▶ _Exercise_
In the records below, the lines from the one with "Given: Open the Data for AI dropdown" through the last are to be printed exactly, and nothing else.

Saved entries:
== Segment start ==

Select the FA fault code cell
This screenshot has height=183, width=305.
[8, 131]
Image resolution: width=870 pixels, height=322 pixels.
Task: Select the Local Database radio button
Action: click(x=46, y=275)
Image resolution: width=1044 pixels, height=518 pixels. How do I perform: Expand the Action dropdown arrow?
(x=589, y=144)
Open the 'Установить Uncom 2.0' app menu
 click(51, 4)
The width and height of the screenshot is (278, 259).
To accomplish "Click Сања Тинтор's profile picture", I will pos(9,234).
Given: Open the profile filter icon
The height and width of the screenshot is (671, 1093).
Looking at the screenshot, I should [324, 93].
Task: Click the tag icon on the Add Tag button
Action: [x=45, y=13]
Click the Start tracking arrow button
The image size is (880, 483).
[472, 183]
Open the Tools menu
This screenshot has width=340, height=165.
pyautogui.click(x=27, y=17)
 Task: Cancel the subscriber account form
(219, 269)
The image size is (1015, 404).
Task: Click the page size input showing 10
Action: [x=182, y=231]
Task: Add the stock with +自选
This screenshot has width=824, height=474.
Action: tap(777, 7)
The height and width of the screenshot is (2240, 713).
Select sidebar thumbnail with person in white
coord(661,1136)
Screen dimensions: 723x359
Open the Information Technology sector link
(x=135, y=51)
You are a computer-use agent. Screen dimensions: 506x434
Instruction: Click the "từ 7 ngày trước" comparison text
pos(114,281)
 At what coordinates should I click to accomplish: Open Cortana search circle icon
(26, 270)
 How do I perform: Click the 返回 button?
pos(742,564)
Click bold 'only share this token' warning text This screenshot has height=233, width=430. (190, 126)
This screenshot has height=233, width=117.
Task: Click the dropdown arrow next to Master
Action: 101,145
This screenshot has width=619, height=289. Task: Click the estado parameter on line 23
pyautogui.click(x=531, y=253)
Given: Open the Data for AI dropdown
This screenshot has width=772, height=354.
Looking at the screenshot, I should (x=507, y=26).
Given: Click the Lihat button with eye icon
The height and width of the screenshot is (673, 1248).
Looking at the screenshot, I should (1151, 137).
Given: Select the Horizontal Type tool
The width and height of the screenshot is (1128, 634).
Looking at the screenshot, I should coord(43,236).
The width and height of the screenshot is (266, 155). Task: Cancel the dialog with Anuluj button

== Segment end ==

▶ _Your response_
Given: Open the Data for AI dropdown
This screenshot has width=772, height=354.
Looking at the screenshot, I should (x=507, y=26).
Given: Click the Lihat button with eye icon
The height and width of the screenshot is (673, 1248).
Looking at the screenshot, I should (1151, 137).
Given: Select the Horizontal Type tool
The width and height of the screenshot is (1128, 634).
Looking at the screenshot, I should coord(43,236).
The width and height of the screenshot is (266, 155). Task: Cancel the dialog with Anuluj button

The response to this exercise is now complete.